▸ Selected extract
◆ ◆ ◆ ◆ ◆ ◆ ◆
I always knew a PhD would involve hard work.... But I didn't realise quite how frequently I would feel like a piece of washing wrung out by a Victorian clothes- drier.... I am used to unexpected things cropping up that put my experimental plans in disarray but this week has been exceptionally difficult!
For my PhD project, I am investigating if infection with parasitic plants ( especially Striga species) makes the host more vulnerable to above ground pathogens. For my model system , I am using Arabidopsis thaliana ( thale cress) as the host and Striga gesnerioides as the parasitic plant. I was very excited as this week I was due to challenge my first batch of Striga- infected hosts with downy mildew ( this is done by filling a perfume spray bottle with a solution containing downy mildew spores and spraying it as a fine mist over the leaves!). I had already prepared a living culture of downy mildew on a different host, ready to use when I came to challenge the Striga infected plants. First problem- the living culture wasn't producing spores so I had to find some elsewhere. Someone had a culture but it was ready to sporulate RIGHT NOW and not in two days time, as I had planned! So it was a rush to prepare to infect my plants. Second problem - my Striga- infected hosts were flowering! This was bad news as when Arabidopsis starts to flower , it stops putting so much energy into making leaves and I needed nice big leaves to score the extent of downy mildew infection. Fortunately I managed to scrape together enough non-flowering plants for a viable experiment.
◆ ◆ ◆ ◆ ◆ ◆ ◆
▸ To do
• A. Rewrite the PhD diary passage, everything from "I always knew" down to "been exceptionally difficult!", with "Victorian" changed to "Edwardian".
• B. Continue the PhD diary passage about the downy mildew experiment from the point where it ends.

▸ Records shown
◆ ◆ ◆ ◆ ◆ ◆ ◆
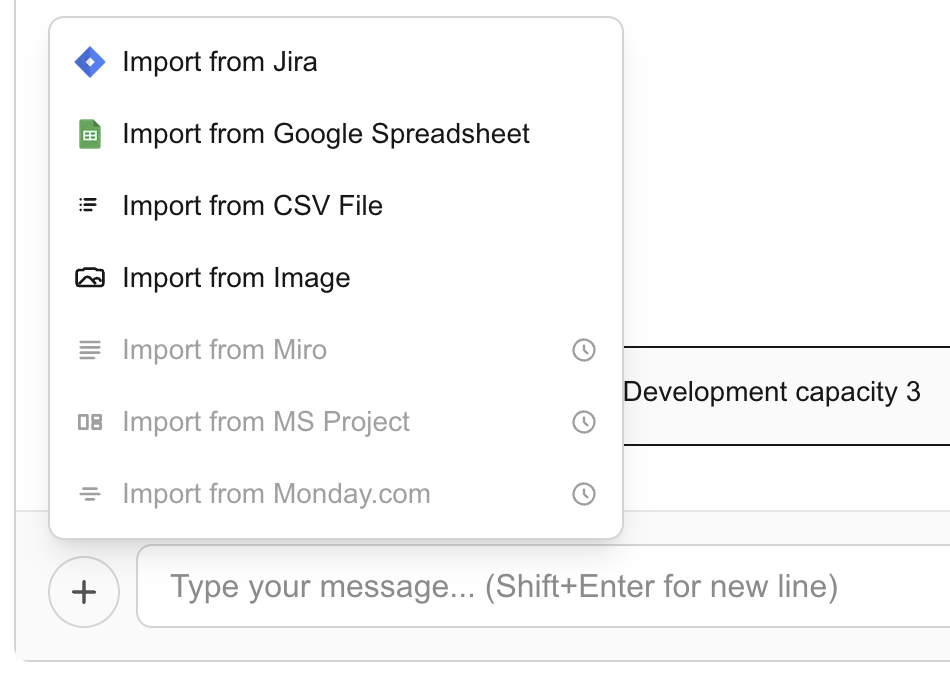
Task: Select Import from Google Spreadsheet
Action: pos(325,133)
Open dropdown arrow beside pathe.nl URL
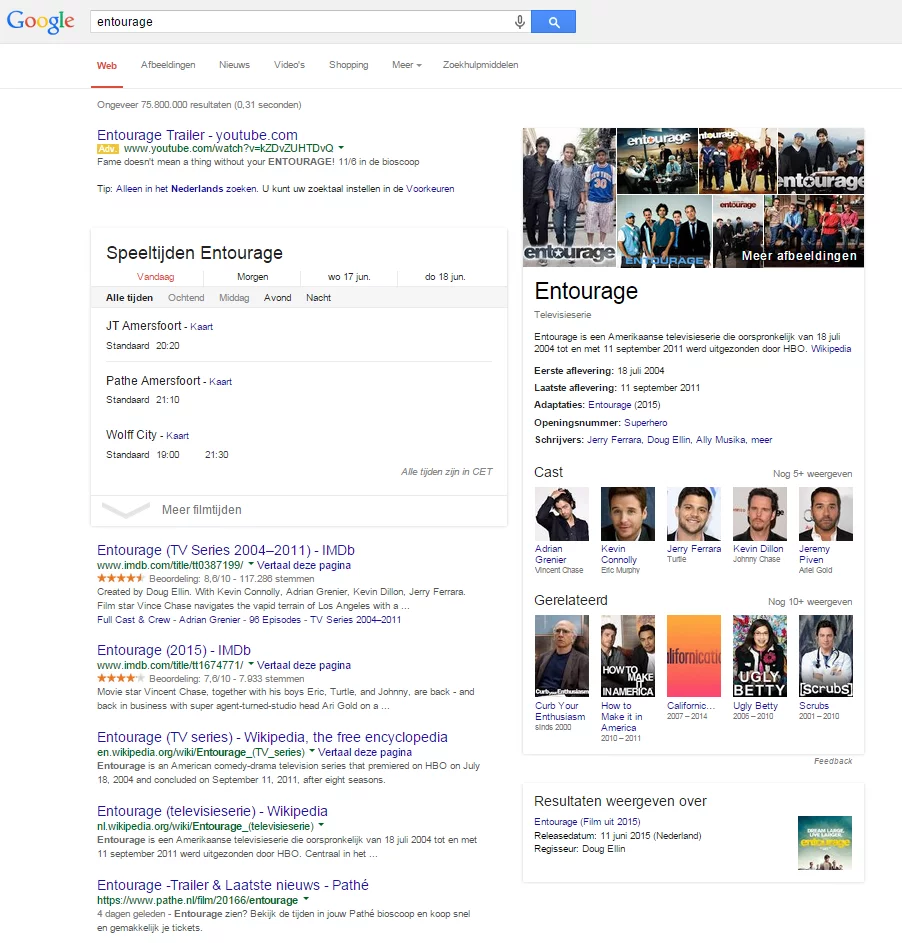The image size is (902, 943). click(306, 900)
◆ ◆ ◆ ◆ ◆ ◆ ◆
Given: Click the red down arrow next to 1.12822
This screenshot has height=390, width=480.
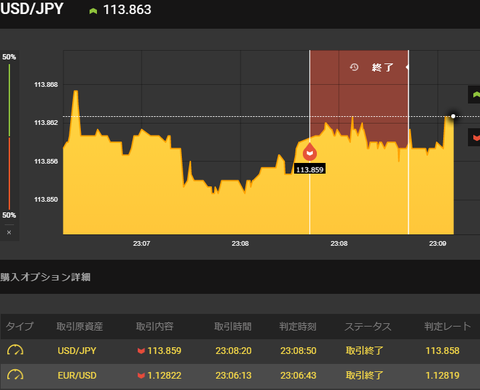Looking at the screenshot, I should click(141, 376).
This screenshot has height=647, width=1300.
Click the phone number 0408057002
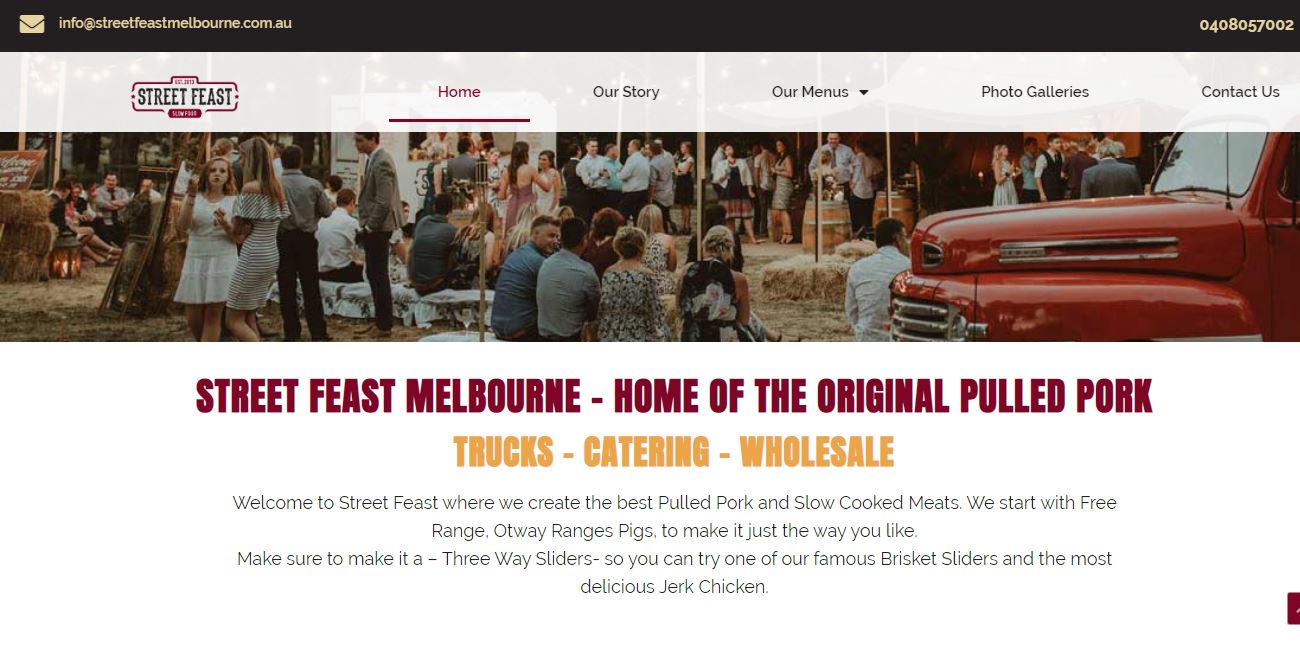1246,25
◆ ◆ ◆ ◆ ◆ ◆ ◆
▸ List of answers
• A.
I always knew a PhD would involve hard work.... But I didn't realise quite how frequently I would feel like a piece of washing wrung out by a Edwardian clothes- drier.... I am used to unexpected things cropping up that put my experimental plans in disarray but this week has been exceptionally difficult!

• B.
My current experimental plan... You can see how often it gets changed!
But why WERE they flowering? My cabinet was supposed to be set to a short photoperiod ( 9 hours of 'daylight') so the plants should think they were in the middle of a ( mild!) British winter...I asked the technicians to check and , yes, the photoperiod was definitely 9 hours. So what was going on?
The next day, I was due to be demonstrating on an undergraduate practical investigating insect behaviour in response to changes in light and humidity. Demonstrating is a wonderful way for PhD students to develop skills in teaching and supervision... and you even get paid! Half an hour before the practical was due to start, I was having my morning cup of tea when I thought 'I'll just check my emails...'
... And there was precisely what you do NOT want to find first thing in the morning! A chain of emails between my supervisors and the growth room technicians, all with 'URGENT' in the title. My growth chamber had completely broken - the temperature system had conked out. So that's why the plants had started to flower! My supervisor was away at a conference so it was up to me to move all my plants into temporary quarters. It was a mad dash to tell the lecturer leading the practical what had happened, then a sprint to the growth rooms to move my plants out. I was just in time - you could feel the heat coming out of the chamber, they were being cooked! With the help of the technicians, I managed to find some temporary lodgings for them and just made it back in time for the practical. By the time the lunch break came, a new growth cabinet that was currently empty had been found so I went back to move my plants in. I took several thermometers with me and have taped these to the walls - I'm not going to be caught out again!
Fortunately, the practical - despite involving undergraduates, mealworms and beetles- went fairly smoothly with the students not as squeamish as I thought they would be!
Lesson learned - don't trust what computers or people tell you - listen to your plants. They never lie!
The plants never lie... This cabinet is definitely NOT 'winter conditions'!
Happier plants in their new growth cabinet - although the shelves are at a different height than the previous one hence why some are on the floor!